Team rocket 2. Team rocket in The second generation weren’t as good, although cutting off slowpoke tails for profit gives them some points. They had no problem kidnapping the radio tower director and impersonating him, and they sent radio waves out to make Pokemon evolve earlier, and most likely causing them pain. But their goals seemed to mostly rotate around finding Giovanni. 
Why? See, that other guy was doing a great job with running team rocket, why didn’t he keep it up? He could have just kept up being the evil leader and no one would have questioned him. Having the base under that shop wasn’t wise though. If you’re going to force Pokemon to evolve early in one specific area, don’t have your main base that close to it. Not to mention that they announced that they were in the radio tower. Not the brightest move. This team rocket didn’t bother with legendary Pokemon either.

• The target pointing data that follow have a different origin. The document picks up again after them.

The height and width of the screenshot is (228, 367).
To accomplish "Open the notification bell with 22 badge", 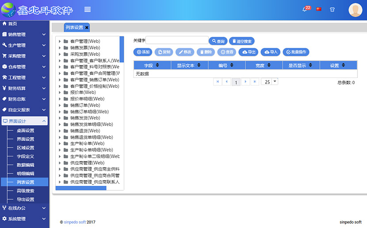I will click(x=305, y=9).
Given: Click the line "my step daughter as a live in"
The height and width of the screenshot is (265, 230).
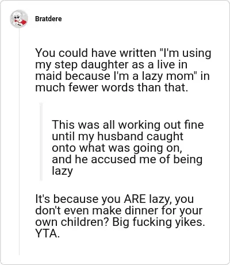Looking at the screenshot, I should pos(111,64).
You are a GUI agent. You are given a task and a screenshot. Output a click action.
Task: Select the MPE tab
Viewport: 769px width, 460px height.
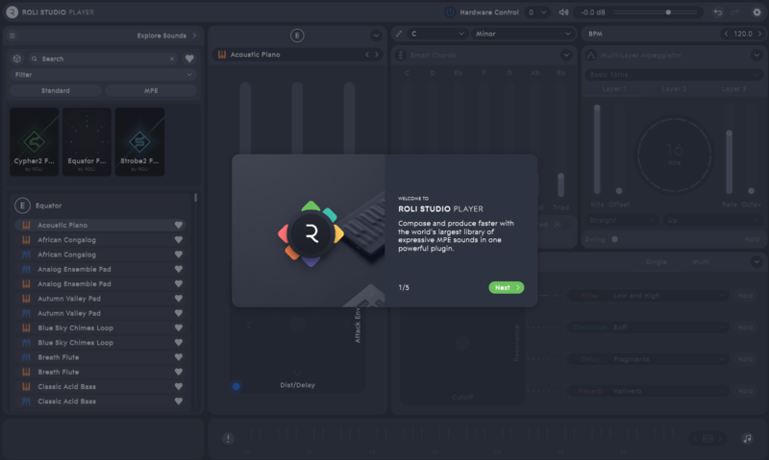(x=151, y=90)
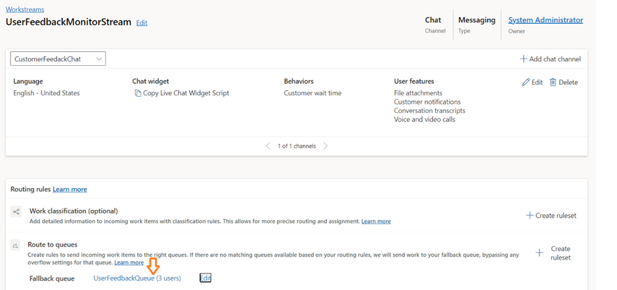Go to previous channel with left chevron

tap(268, 146)
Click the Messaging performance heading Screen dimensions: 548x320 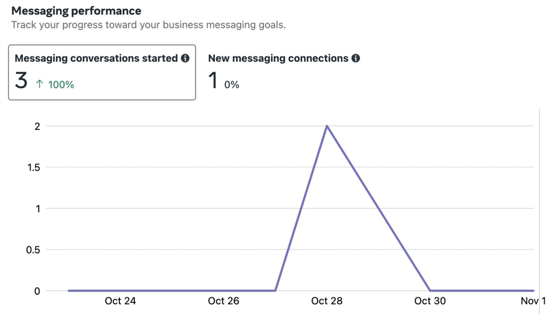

There’s my stupidly long analysis of the evil teams, thanks for reading. (And the best team is really the one in ranger two, but I’m not going into spin offs.)  

 earl brainwashed Cyrus


----------



## VelvetEspeon (Feb 17, 2009)

I'm a Team Rocket fan, but mainly because of Jessie, James, and Meowth.


----------



## Ether's Bane (Feb 23, 2009)

Silph Co. was HAAAAAAARD.

That is all.


----------



## Dragonclaw (Feb 25, 2009)

I prefer Team Galactic personally. But Rocket had better designs.


----------



## Autumn (Feb 25, 2009)

<3 Rockets

However, the problem I have with them is that, even if they were attempting to dominate the world, it never really... _looked_ like it. I mean, they took over Silph for... what? I don't think the true reason why was ever detailed. G/S/C Rockets remind me vaguely of the Dim Suns: both teams were trying to control Pokémon, and... for what? It's for that reason that Magma/Aqua/Galactic appeal to me some - they actually had true goals. Magma and Aqua's could hardly be considered evil, but in Emerald it brings on chaos and almost-destruction. Galactic almost managed to _actually_ dominate the world.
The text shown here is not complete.